WRITTEN TASKS:
A. The text on sexual orientation and the ex-gay movement names specific causes that research shows do not determine sexual orientation. List every one of them.
B. Answer these questions from the text on sexual orientation and the ex-gay movement:
(i) What percentage of childhood abuse is sexual abuse?
(ii) For which documentary was the interview with Yvette Cantu Schneider conducted?
(iii) Which organization did Yvette Cantu Schneider work for as a policy analyst?
C. Carry on the text about sexual orientation and the ex-gay movement from its last sentence.

TEXT SECTION:
However, over 50 years of vetted research has proven that sexual orientation is most certainly not determined by child abuse, sexual molestation, a distant parental figure, or other environmental factors. If it were, there would be a much higher rate of homosexuality (estimated between 2-5% of the U.S. population) since 18% of childhood abuse is sexual abuse. There is an estimated rate of 9.1 abused kids per thousand, according to statistics.
Ex-gay is a religious label for someone who does not identify as heterosexual, but who also does not identify as gay for religious and social reasons. What it doesn’t mean is that his or her sexual orientation has changed. Over 40 years of research, from reputable researchers, has proven that sexual orientation cannot be changed. It can be suppressed and it can expand (Diamond, 2013, Diamond, 2008), but it cannot be changed.
What’s most interesting about the idea of ex-gay among anti-gay religious groups, such as Family Research Council and Focus on the Family, is that ex-gays are seen as “a necessary evil,” in their “pro-family” perspective. Former policy analyst, Yvette Cantu Schneider, who worked for the Family Research Council pointed out in a recent interview with me (for the documentary Project Change) that these ministries expect self-proclaimed ex-gays to “fall off the wagon” and get caught at some point. This is something that is seen again and again, throughout the ex-gay movement.

Element and text location data
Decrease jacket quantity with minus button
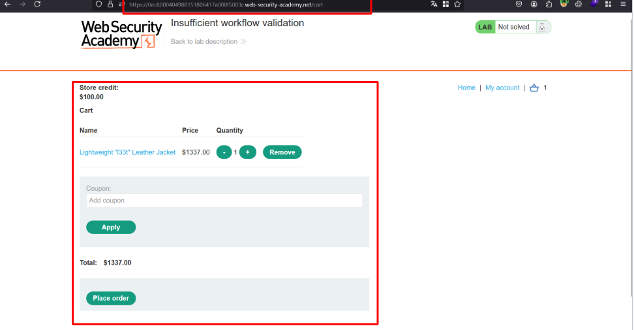The width and height of the screenshot is (634, 330). [224, 152]
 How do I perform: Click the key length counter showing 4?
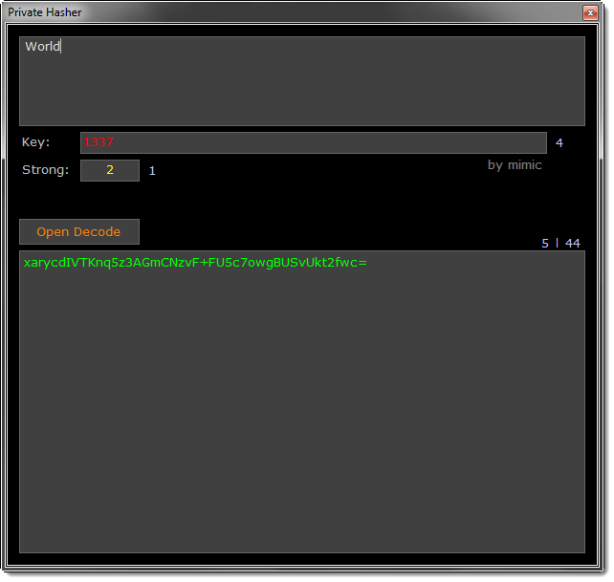tap(559, 143)
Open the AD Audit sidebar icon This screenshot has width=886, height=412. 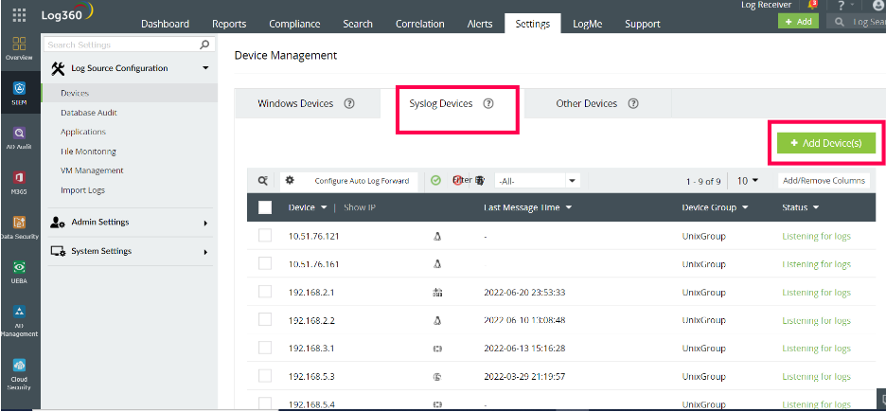19,138
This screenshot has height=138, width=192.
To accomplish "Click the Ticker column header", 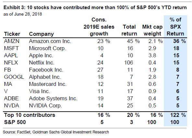I will click(x=12, y=34).

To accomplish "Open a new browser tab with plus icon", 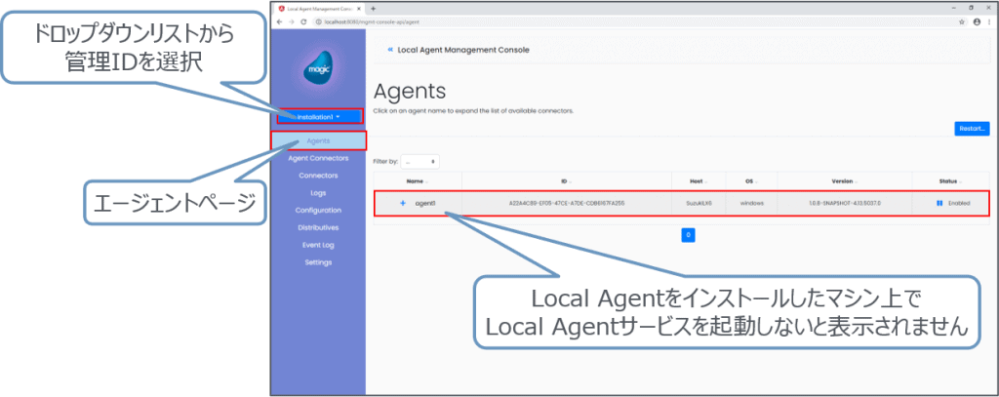I will 374,8.
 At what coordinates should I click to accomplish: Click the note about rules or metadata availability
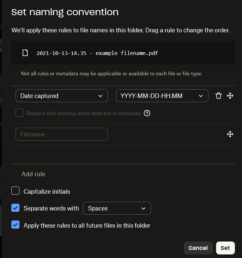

WRITTEN ANSWERS:
A. Child abuse, sexual molestation, and a distant parental figure.

B.
(i) 18%
(ii) Project Change
(iii) The Family Research Council

C.
Michael Bussee, one of the founders of Exodus International who left the organization in 1979, just three years after he helped start it, noticed that it wasn’t working. When he saw a ministry participant self-mutilate his genitals because he couldn’t be straight, he began to seriously doubt the efficacy of the ministry and the message it was sending.
The term ex-gay has become another buzzword for anti-LGBT politics. Its purpose is to emphasize the legitimacy of a theocratic (e.g. fundamentalist Christian) government. There is no reason, it expresses, to support LGBT individuals or policies, which protect them when, “obviously,” someone can simply choose to not be gay. In 1991, the Advocate reports, Senator Dixon spoke before the Springfield City Council to oppose a hate crimes ordinance. He was there to let them know that while he was gay in his teen years, he had changed through a religious conversion. Rather than pass a needless ordinance to protect gay people from hate crimes, gay people simply need to ask Jesus into their hearts so they will just stop being gay.
My friend and colleague, author Bill Prickett, outlines seven questions to ask an ex-gay person in his article, How to Listen to an Ex-gay Testimony. Bill says, “One of my chief problems…with these testimonies is they rely solely on self-reporting, and therefore are unverifiable. While I appreciate the motivation to share the Good News of God’s work in their life, there’s still the issue of proof.”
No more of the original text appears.